Trecho do texto
-------------------------

Mona, vc é maluca?

Ninguém precisa ser um profundo estudioso de ciências políticas para compreender que o povo, a nação de um país é maior que seu representantes políticos, e por isso, como o personagem V do filme V de vingança disse, não é o povo que deveria temer seus governantes, mas o contrário.

Só que é difícil falar de política num país fanático religioso que acha que política se resume a candidato e partido, e não a absolutamente tudo que atravessa as nossas vidas em sociedade.

-------------------------

(Dados de localização de palavras e elementos)
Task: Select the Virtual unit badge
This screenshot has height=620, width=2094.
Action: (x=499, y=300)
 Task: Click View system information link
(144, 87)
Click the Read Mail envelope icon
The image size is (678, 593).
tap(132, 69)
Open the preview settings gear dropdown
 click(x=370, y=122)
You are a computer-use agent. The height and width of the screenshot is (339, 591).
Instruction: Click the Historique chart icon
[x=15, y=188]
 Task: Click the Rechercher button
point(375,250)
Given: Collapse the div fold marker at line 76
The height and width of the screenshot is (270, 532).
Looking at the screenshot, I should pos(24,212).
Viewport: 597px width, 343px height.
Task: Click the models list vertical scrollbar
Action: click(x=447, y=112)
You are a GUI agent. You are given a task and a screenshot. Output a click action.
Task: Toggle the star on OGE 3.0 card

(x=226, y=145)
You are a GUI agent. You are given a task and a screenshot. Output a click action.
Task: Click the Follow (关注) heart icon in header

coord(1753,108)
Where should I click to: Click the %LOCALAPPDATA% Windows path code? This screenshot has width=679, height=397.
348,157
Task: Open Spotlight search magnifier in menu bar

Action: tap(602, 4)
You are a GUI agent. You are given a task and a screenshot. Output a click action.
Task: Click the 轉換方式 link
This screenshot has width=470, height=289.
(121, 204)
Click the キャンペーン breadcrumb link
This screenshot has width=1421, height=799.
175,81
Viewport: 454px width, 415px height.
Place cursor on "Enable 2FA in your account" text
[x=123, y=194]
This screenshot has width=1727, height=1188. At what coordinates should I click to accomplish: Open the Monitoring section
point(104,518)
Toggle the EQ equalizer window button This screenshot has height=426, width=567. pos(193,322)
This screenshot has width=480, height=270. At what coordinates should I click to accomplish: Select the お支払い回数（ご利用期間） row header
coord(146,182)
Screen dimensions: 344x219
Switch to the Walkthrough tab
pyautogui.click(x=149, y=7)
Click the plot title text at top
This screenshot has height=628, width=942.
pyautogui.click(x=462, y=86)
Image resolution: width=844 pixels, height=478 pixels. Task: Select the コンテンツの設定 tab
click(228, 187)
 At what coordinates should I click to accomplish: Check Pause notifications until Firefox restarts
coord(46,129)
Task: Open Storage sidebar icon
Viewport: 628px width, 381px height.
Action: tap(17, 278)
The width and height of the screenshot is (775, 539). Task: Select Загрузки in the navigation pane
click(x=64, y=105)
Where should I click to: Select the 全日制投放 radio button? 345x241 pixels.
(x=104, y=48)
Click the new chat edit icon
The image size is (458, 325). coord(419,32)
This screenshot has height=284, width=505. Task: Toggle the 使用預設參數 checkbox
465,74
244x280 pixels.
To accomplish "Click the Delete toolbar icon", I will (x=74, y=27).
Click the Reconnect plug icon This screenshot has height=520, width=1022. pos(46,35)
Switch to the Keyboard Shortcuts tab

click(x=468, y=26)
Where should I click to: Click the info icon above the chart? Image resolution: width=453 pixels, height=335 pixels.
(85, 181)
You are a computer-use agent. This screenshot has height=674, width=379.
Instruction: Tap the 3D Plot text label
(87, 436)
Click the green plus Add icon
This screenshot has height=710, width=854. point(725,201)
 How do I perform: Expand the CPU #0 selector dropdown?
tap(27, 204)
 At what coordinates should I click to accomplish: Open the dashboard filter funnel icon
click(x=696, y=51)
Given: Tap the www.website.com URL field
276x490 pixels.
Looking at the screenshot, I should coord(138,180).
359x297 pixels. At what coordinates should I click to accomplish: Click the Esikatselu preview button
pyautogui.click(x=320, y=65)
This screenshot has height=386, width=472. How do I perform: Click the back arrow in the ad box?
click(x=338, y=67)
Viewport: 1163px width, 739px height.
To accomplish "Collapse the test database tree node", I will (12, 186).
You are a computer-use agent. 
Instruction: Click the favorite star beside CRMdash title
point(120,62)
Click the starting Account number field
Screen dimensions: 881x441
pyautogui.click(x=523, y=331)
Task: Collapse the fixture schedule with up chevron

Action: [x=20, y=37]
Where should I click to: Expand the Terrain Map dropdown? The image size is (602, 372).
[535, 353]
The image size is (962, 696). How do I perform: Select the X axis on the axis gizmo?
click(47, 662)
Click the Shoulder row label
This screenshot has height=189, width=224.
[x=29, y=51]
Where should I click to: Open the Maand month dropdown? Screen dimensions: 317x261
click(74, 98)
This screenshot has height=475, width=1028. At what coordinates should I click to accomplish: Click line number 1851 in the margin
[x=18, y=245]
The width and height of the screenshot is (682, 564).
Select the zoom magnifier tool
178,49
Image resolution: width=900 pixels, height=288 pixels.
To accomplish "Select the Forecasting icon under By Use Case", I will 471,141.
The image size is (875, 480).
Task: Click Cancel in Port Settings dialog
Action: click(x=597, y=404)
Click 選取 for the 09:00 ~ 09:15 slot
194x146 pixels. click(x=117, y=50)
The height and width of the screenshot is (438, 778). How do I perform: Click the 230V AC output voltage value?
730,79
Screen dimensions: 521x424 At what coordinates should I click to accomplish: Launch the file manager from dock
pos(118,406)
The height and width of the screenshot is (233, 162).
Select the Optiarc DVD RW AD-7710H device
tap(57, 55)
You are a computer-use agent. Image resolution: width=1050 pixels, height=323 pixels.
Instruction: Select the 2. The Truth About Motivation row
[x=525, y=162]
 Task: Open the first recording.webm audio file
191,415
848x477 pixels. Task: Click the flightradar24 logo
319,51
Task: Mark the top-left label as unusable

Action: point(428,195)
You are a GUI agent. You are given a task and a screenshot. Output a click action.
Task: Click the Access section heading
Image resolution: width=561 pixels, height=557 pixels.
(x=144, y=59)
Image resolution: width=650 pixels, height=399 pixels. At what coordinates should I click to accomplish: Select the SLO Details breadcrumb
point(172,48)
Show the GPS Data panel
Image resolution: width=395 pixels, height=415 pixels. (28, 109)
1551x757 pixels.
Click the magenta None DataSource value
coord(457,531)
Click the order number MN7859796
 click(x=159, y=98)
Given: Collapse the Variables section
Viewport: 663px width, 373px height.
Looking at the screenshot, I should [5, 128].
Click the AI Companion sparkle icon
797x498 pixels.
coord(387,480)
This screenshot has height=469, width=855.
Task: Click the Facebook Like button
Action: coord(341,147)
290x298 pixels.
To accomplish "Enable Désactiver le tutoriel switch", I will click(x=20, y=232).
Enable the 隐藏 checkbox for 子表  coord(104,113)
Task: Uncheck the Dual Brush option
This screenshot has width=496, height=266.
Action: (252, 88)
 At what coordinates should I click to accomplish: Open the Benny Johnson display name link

-------------------------

Instruções
**1)** Reproduza fielmente o trecho do texto sobre política que começa em "Só que é difícil" e termina em "vidas em sociedade.".
**2)** No texto sobre política, qual personagem diz que não é o povo que deveria temer seus governantes?
As linhas não têm relação com o texto sobre política.

Respostas
**1)**
Só que é difícil falar de política num país fanático religioso que acha que política se resume a candidato e partido, e não a absolutamente tudo que atravessa as nossas vidas em sociedade.

**2)** O personagem V, do filme V de vingança.